Work task: Look through the records and copy each line with the string "computer" in it.

——————————

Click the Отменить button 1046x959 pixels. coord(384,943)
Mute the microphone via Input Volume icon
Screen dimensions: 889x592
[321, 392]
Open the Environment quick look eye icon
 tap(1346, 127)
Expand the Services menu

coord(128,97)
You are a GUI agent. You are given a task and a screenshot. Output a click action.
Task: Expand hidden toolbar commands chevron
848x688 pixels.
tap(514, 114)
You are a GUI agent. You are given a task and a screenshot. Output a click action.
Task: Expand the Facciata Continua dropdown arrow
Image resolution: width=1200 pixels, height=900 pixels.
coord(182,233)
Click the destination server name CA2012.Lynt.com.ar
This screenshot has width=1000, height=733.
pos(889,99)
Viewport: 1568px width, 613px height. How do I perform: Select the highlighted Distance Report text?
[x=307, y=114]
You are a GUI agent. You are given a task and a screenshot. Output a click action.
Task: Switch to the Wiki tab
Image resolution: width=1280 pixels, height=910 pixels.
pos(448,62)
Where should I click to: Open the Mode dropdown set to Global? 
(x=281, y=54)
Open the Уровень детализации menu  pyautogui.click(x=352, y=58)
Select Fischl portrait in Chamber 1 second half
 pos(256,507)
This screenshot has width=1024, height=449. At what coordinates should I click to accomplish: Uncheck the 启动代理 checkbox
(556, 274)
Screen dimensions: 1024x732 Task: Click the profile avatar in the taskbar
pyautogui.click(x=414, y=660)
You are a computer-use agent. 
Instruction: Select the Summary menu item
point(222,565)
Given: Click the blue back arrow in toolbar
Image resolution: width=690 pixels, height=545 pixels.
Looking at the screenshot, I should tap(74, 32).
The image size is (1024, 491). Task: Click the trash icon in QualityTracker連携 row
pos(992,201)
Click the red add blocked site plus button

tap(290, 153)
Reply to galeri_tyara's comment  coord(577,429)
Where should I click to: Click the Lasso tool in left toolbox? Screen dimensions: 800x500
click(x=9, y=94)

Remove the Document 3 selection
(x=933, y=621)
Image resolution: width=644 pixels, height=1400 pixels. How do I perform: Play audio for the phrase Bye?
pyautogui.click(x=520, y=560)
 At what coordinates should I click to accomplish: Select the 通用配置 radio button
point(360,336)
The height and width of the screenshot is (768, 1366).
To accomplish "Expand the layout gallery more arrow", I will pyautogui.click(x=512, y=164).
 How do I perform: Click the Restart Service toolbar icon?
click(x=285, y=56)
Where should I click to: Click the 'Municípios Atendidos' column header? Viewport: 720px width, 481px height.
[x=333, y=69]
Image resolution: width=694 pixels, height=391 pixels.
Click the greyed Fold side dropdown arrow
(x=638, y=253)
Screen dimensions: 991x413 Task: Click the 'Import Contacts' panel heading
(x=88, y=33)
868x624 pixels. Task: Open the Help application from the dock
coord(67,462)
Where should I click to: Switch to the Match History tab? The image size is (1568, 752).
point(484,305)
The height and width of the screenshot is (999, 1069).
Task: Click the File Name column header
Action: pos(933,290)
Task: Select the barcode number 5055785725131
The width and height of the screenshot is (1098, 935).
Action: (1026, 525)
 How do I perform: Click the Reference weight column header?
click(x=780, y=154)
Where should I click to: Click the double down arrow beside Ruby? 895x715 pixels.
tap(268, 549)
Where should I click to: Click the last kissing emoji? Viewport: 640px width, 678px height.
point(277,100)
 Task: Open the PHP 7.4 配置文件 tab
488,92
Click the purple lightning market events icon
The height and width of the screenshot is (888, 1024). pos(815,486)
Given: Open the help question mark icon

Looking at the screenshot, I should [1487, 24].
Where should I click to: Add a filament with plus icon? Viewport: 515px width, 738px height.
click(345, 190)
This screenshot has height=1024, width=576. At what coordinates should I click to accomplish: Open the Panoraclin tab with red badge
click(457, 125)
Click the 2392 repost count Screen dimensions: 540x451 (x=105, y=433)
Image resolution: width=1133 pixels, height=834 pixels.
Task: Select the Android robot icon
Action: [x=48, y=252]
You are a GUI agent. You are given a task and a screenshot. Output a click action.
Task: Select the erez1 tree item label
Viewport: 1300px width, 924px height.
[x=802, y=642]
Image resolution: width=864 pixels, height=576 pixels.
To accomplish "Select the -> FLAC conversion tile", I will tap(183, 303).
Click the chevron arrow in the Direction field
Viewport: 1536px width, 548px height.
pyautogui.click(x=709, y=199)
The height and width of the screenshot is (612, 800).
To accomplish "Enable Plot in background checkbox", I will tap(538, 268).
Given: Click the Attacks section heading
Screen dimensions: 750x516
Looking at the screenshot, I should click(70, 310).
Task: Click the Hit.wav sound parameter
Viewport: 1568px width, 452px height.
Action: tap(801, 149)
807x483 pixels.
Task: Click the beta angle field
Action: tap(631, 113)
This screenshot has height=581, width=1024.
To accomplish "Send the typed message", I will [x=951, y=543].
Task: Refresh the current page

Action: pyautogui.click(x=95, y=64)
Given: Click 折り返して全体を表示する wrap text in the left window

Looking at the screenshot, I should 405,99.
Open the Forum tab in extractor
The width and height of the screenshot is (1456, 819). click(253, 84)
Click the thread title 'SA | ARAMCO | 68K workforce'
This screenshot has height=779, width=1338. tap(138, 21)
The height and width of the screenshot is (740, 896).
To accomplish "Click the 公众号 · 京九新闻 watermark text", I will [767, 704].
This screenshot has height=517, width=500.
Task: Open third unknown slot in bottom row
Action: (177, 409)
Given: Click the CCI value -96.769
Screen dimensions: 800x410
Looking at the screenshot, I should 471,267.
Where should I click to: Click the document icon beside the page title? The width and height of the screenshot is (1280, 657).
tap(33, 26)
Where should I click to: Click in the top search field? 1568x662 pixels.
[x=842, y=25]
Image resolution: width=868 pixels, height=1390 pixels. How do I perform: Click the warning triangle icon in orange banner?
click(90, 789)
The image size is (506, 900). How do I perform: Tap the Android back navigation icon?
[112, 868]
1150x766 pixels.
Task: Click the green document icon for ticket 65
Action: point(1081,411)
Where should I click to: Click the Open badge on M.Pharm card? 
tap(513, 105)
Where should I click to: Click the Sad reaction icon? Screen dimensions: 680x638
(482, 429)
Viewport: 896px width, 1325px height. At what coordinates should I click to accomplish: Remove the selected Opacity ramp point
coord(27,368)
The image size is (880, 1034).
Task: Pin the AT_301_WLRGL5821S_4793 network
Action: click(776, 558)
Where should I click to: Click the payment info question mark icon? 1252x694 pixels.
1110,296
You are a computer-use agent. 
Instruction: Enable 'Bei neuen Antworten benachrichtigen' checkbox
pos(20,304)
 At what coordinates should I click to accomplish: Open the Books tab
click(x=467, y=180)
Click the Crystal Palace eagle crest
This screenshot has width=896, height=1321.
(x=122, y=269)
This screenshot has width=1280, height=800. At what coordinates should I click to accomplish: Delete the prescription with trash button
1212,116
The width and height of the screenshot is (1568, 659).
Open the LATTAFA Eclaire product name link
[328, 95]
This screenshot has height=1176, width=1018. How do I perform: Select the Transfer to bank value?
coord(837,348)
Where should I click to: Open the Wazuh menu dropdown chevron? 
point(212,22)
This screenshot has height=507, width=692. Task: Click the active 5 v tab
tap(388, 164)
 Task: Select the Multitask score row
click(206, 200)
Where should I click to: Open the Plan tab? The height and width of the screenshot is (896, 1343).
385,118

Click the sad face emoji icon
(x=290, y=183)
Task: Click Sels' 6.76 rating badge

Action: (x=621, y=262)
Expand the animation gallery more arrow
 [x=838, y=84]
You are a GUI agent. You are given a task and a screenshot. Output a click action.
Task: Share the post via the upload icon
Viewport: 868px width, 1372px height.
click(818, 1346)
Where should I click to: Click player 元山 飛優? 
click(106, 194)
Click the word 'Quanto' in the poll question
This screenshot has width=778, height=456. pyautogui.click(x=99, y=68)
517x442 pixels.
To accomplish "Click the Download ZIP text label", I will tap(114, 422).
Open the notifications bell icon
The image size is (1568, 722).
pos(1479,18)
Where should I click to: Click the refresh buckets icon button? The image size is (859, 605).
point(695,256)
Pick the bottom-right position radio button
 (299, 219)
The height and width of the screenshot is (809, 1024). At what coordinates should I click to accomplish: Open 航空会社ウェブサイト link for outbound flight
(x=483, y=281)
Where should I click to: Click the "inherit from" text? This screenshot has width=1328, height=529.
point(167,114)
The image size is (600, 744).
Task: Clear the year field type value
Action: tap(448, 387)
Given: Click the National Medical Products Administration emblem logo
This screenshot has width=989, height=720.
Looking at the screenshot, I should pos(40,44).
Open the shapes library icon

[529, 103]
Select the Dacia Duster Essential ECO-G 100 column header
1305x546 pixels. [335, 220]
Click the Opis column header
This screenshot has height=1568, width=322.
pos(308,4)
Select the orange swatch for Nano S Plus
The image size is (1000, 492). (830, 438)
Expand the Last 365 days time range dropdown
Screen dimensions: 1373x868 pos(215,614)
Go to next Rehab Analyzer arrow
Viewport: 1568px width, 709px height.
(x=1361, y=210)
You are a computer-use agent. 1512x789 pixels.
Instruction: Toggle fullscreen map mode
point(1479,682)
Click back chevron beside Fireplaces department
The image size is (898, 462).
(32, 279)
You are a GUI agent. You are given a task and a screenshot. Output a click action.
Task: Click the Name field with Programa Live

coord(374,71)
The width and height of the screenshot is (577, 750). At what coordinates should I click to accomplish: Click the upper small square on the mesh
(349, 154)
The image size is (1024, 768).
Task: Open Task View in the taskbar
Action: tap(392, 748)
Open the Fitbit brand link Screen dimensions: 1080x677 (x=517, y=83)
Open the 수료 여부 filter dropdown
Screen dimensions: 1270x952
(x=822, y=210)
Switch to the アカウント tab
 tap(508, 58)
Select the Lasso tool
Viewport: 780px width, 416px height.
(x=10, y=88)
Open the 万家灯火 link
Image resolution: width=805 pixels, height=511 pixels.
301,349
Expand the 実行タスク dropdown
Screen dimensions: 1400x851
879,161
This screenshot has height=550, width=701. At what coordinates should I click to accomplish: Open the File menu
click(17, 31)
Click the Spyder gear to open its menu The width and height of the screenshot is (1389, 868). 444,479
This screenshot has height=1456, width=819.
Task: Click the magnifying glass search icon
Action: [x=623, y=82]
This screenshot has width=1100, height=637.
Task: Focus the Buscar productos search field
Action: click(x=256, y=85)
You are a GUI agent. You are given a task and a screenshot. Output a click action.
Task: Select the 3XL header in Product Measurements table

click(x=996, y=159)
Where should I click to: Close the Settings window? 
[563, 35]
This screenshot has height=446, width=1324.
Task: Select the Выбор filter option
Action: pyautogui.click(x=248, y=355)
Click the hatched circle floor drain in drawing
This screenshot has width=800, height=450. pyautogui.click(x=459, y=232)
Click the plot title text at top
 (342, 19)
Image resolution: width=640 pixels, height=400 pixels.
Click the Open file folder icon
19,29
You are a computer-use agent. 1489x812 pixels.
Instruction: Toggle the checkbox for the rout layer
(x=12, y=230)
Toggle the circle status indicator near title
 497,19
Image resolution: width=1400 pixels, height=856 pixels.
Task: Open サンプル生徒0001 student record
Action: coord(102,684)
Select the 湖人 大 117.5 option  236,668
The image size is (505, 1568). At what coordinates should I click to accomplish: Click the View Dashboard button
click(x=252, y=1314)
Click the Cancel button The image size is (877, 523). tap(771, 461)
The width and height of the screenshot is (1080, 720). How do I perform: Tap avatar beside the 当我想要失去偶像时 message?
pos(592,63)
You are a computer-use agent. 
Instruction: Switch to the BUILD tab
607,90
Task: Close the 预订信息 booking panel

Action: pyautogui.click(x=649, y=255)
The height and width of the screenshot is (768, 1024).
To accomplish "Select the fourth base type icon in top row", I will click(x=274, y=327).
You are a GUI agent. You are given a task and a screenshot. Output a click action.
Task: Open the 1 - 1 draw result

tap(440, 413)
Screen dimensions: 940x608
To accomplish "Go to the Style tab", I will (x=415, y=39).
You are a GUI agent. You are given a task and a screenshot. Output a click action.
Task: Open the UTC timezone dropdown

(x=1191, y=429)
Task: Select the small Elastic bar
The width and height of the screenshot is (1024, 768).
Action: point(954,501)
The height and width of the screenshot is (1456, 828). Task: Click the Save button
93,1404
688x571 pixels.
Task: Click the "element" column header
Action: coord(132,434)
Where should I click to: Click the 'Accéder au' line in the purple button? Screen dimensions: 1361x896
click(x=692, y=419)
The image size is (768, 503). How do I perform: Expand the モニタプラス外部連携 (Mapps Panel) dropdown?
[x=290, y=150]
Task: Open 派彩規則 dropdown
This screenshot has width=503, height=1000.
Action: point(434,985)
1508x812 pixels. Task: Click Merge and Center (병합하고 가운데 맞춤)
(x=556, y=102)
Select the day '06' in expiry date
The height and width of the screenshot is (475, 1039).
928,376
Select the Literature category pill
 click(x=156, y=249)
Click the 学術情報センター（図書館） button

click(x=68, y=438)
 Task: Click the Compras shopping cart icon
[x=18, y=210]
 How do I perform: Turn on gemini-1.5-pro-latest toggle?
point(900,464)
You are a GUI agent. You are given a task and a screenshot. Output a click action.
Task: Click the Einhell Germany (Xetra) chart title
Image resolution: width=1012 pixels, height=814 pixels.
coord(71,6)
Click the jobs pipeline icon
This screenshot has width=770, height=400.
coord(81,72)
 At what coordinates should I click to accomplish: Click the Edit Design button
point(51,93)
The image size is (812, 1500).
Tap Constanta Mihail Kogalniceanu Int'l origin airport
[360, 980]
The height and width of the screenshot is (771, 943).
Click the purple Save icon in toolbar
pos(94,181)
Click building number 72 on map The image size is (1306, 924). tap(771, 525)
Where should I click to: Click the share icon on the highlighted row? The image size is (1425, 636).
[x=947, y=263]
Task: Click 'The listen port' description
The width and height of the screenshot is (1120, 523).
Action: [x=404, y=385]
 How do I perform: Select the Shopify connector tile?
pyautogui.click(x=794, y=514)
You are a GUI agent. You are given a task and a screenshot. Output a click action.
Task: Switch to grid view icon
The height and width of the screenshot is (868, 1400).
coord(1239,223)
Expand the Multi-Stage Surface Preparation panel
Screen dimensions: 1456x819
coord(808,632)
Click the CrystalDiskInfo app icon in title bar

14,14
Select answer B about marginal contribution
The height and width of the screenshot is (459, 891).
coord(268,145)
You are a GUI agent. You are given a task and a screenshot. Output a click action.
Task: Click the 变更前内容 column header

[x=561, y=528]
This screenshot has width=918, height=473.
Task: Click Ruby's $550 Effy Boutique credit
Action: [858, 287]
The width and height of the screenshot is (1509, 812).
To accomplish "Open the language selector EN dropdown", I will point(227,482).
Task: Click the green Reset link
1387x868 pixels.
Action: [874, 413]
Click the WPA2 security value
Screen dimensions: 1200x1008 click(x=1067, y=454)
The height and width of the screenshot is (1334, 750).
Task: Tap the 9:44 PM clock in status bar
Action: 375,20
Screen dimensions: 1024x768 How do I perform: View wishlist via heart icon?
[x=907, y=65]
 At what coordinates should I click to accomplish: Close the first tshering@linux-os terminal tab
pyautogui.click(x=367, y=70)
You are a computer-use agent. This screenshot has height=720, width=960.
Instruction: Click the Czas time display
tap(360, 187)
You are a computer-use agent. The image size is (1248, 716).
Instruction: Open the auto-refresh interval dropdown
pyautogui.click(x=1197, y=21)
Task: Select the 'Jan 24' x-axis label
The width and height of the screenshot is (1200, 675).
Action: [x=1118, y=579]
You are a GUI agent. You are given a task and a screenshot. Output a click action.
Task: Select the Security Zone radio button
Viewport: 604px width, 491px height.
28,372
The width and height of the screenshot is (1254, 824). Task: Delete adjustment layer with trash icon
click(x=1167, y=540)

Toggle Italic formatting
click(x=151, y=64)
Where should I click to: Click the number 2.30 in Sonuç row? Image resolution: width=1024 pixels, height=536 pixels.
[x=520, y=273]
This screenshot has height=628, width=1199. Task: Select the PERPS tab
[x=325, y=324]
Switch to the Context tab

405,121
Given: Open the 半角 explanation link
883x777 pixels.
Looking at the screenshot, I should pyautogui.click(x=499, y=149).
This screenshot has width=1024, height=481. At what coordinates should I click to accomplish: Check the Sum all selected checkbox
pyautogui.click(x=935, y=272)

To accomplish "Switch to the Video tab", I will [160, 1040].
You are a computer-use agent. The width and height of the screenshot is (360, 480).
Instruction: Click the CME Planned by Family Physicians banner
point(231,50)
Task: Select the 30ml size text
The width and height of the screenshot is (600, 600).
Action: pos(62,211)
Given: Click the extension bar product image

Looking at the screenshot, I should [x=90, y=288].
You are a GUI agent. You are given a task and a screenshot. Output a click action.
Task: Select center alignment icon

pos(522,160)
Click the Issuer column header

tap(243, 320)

——————————

Your response:
You are a computer-use agent. 
You are a computer-use agent. 
You are a computer-use agent. 1512x789 pixels.
You are a computer-use agent. 1489x812 pixels.
You are a computer-use agent. 
You are a computer-use agent. This screenshot has height=720, width=960.
You are a computer-use agent. The image size is (1248, 716).
You are a computer-use agent. The width and height of the screenshot is (360, 480).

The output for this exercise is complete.